Thursday, June 13, 2013  |  From Heath Stewart's blog : psmsi

Years ago I released PowerShell cmdlets (“command-lets”) that make querying product and patch information easy and robust. Windows PowerShell is a powerful shell that pipes objects – not simply text – and provides full access to the .NET Framework as part of the language (though higher-level constructs are most often better).

Earlier this week I released a new version – version 2.2.0 - of my Windows Installer PowerShell module with great new cmdlets as well as some bug fixes. I’ll be posting more examples online, but have included a few below to give you an idea of what you can do and how they work seamlessly with other PowerShell cmdlets.

What’s Old

You can query what products are installed. Note that with version 2.2.0, the default search context is all accessible contexts (user-unmanaged, user-managed, and machine):


Like most other PowerShell cmdlets, the output is formatted to show the most important information by default but you can view all properties by piping to select-object:

get-msiproductinfo | select *

These cmdlets follow development guidelines that allow you to pipe them to built-in cmdlets like get-childitem (dir) so you could, for example, get the file size of all cached Windows Installer packages (not the installed size, mind you):

(get-msiproductinfo | dir | measure -sum length).sum / 1mb

You can also get patch information from any or all products, as well as component information. Wondering what product package installed a particular file?
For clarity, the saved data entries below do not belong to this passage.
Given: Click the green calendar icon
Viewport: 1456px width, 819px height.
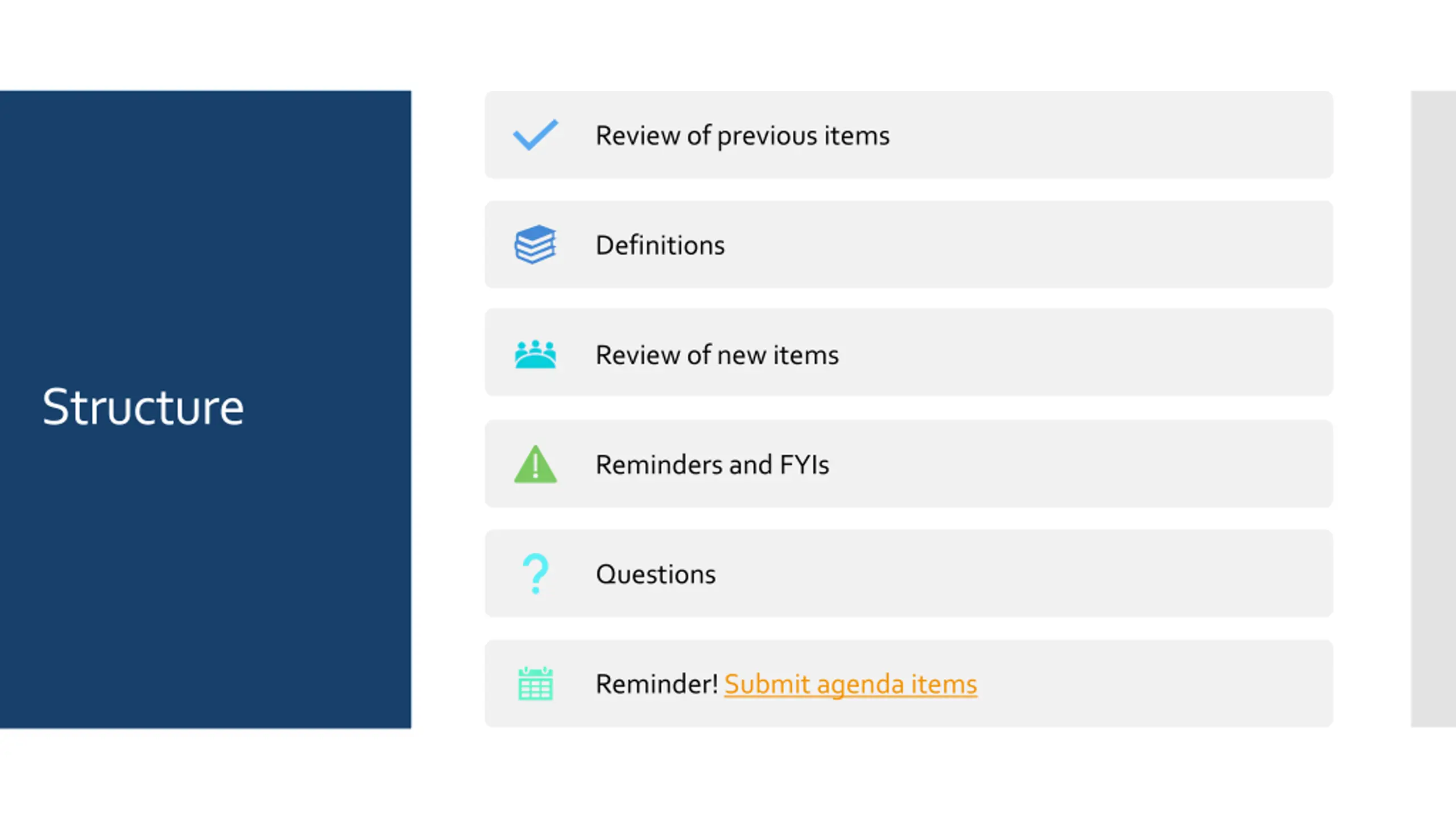Looking at the screenshot, I should (535, 684).
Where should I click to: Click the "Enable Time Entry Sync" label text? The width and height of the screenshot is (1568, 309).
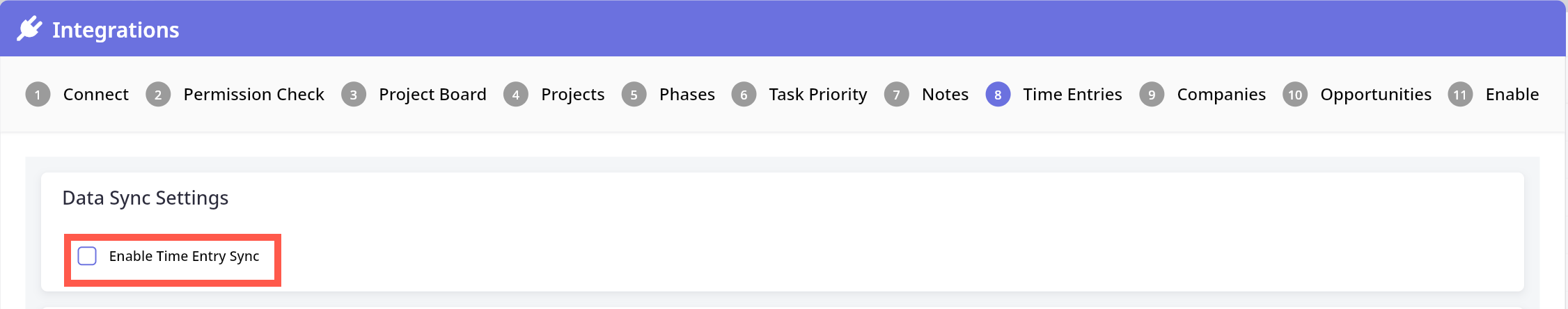point(184,256)
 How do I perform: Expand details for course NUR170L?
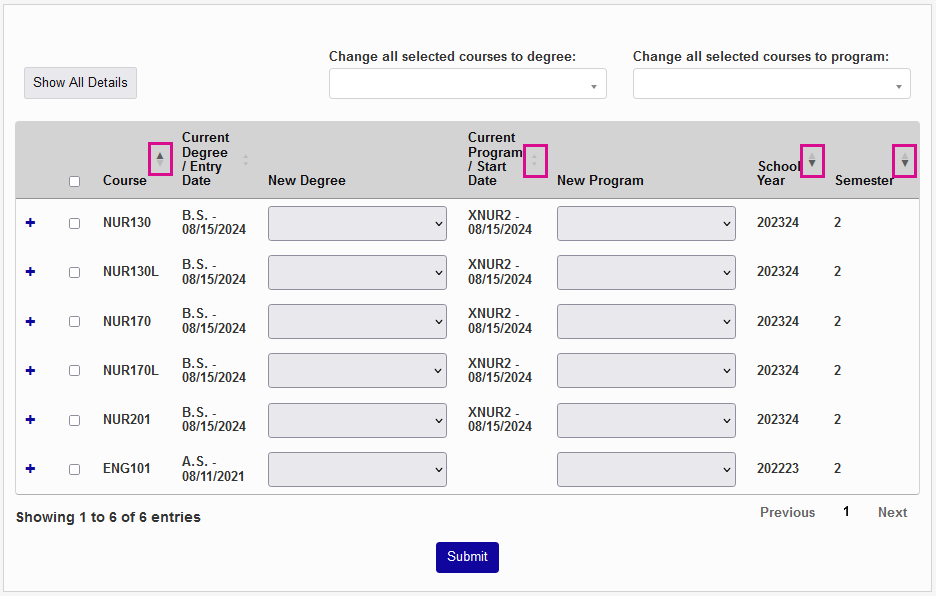point(29,370)
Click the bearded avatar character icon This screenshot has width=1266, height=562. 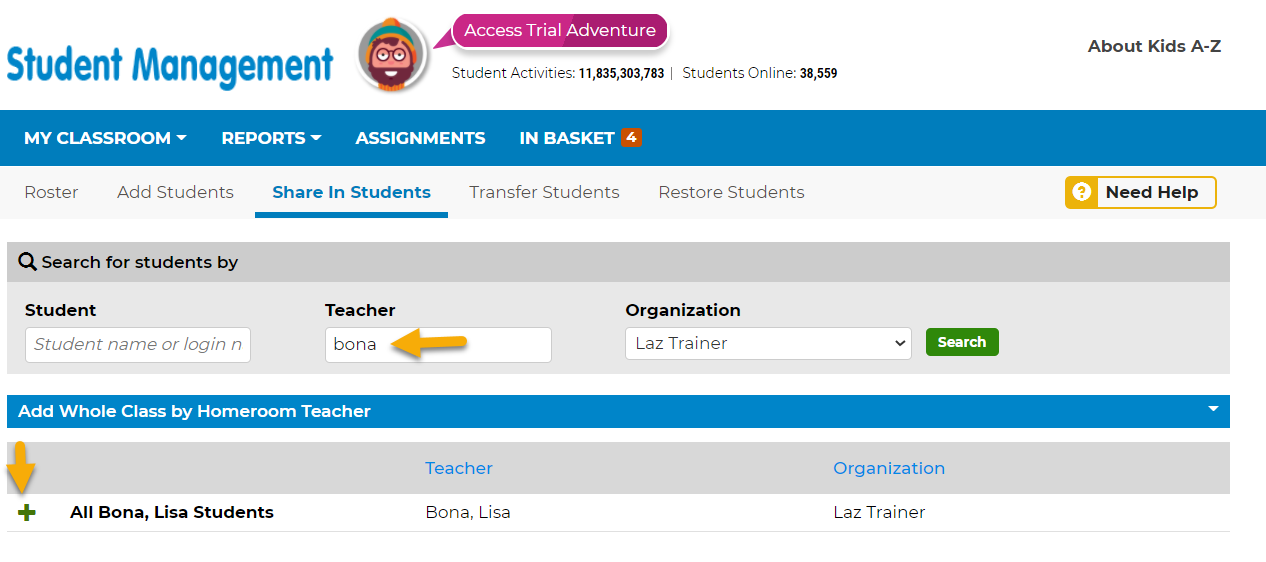click(393, 55)
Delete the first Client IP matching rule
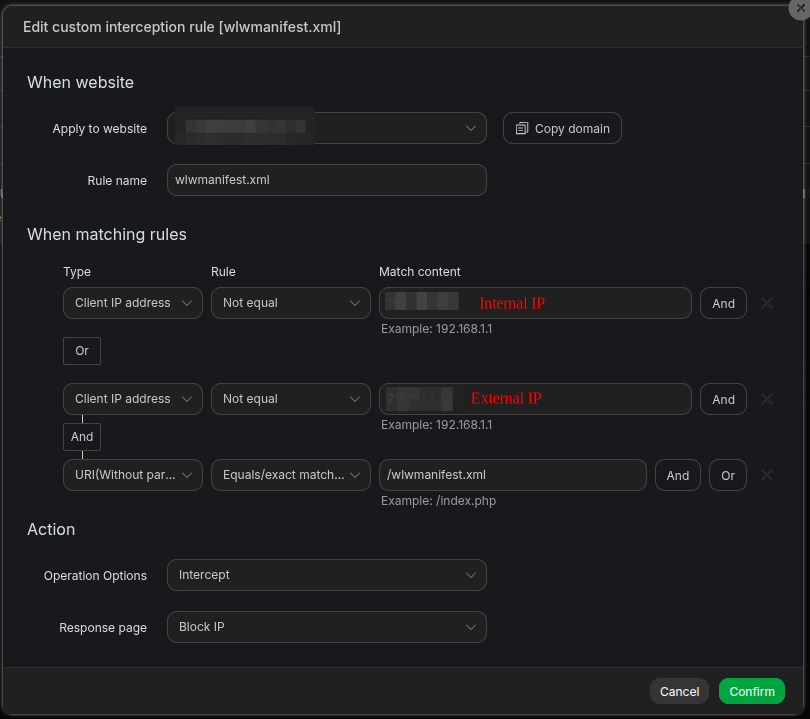The image size is (810, 719). click(767, 303)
get-msicomponentinfo | where { $_.Path -like "*\devenv.exe" }

You can also store those in a variable for further investigation or pipe them to get-msiproductinfo.

But enough with the old stuff. Let's move onto the new stuff.

What’s New

PowerShell has powerful extensibility – known as the Extensible Type System (ETS). You can add methods and properties via code, cmdlets, and XML configuration files. Similar to type descriptors, I’ve created a PSPropertyAdapter that creates typed properties for each column in a table or custom query:

get-msitable example.msi -table File

You'll see all the columns of the file table as properties. This makes it easy to query for, say, all vital files:

get-msitable example.mis -table File | where { $_.Attributes -band 512 }

Cmdlets like get-msisummaryinfo also rely heavily on ETS to adapt the view of common summary information properties to a more customized view based on the file type (product, patch, or transform).

You can also validate product packages that will write rich ICE message objects to the pipeline. What's more is that you can apply transforms or patches - automatically in sequence order - before ICE validation so you can make sure a patch maintains validity.

dir *.msi | test-msiproduct -patch update1.msp, update2.msp -exclude ICE03

Last but certainly not least, I've added cmdlets to install, repair, and uninstall products and patches that integrate with PowerShell in a familiar way by providing progress information and write warnings and errors to the pipeline. This makes it easy to do diagnostics and repairs all from with Windows PowerShell:

dir *.msi | install-msiproduct -chain -target 'C:\Program Files\Example'

Please take a look at more examples on the project web site on CodePlex. I hope you will find these useful and that they may provide value for developing your own cmdlets.

More Information

To suggest improvements or file bugs, please use the bug tracker. Please note that I have decided modifying packages will not be supported since that type of work is best done in your source authoring and compiled by tools like the WiX toolset.